A: Por que as pessoas pensam que não ficarão cheias quando são veganas? Eu não luto com isso. Eu tento adicionar proteína às minhas refeições de maneiras únicas e criativas. Nunca penso: "Preciso desse pedaço de proteína". Em vez disso, pensarei: "Posso colocar feijão e lentilha nesta salada?" Se eu estiver fazendo tacos, adicionarei feijão preto. Vou misturar pepitas em um molho ou enfeitar uma salada com amêndoas ou castanha de caju.

Barnett com o gerente de compras e sustentabilidade Taylor Lanzet. A equipe de suprimentos que usa jeans juntos fica junto.

P: Quando você compra ingredientes para os restaurantes, o seu veganismo desempenha algum papel?

R: Se eu servir carne para as pessoas, quero que seja a melhor carne que pudermos obter. Esse é o padrão que aplico a tudo o que servimos: quero que seja a melhor coisa que você já teve, com bom gosto e qualidade.

P: E quando você está desenvolvendo receitas para o nosso menu?

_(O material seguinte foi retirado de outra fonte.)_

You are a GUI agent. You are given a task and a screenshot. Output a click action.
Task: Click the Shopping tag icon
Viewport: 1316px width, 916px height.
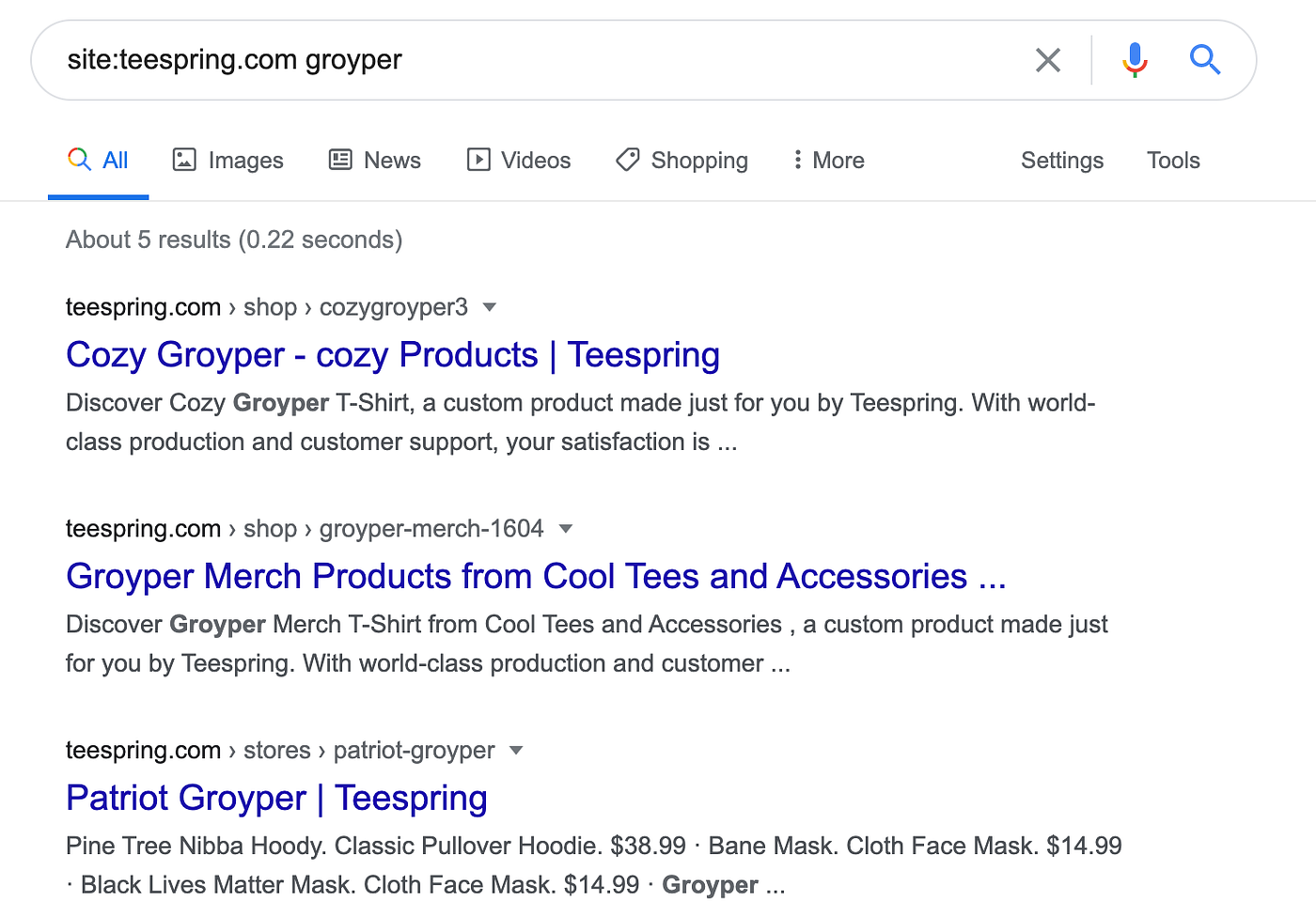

R: Acredito que é minha responsabilidade liderar esse processo de distribuição de alimentos realmente incríveis. Como posso defender um menu quando não estou totalmente envolvido com o produto? Eu não sou dogmático sobre minha dieta. Se estou viajando e alguém me recebe e me oferece comida, vou recusar porque sou vegana? Não. Fui para a Espanha e comi peixe. Dia após dia, sou vegano. Mas vou entrar em situações estressantes devido às minhas restrições alimentares? Vou viver o momento, aproveitar e comer comida com alegria.

P: Alimentos não veganos que você sente falta?

A: Pizzas caseiras que eu fiz com meus pais crescendo. Eu nunca gostei de queijo, então sou realmente um vegan sortudo. Torta de abóbora! É disso que mais sinto falta.

P: O que o veganismo significa para você?

R: Ser vegano faz parte de uma vida saudável. É o que você come, é atividade física, atenção plena, intenção, como gasta seu tempo, a energia positiva dos amigos com quem você se cerca e o trabalho que realiza. Queria trabalhar para uma empresa que compartilhasse meus valores e facilitasse meu estilo de vida e consegui manter meu veganismo através do Dig Inn.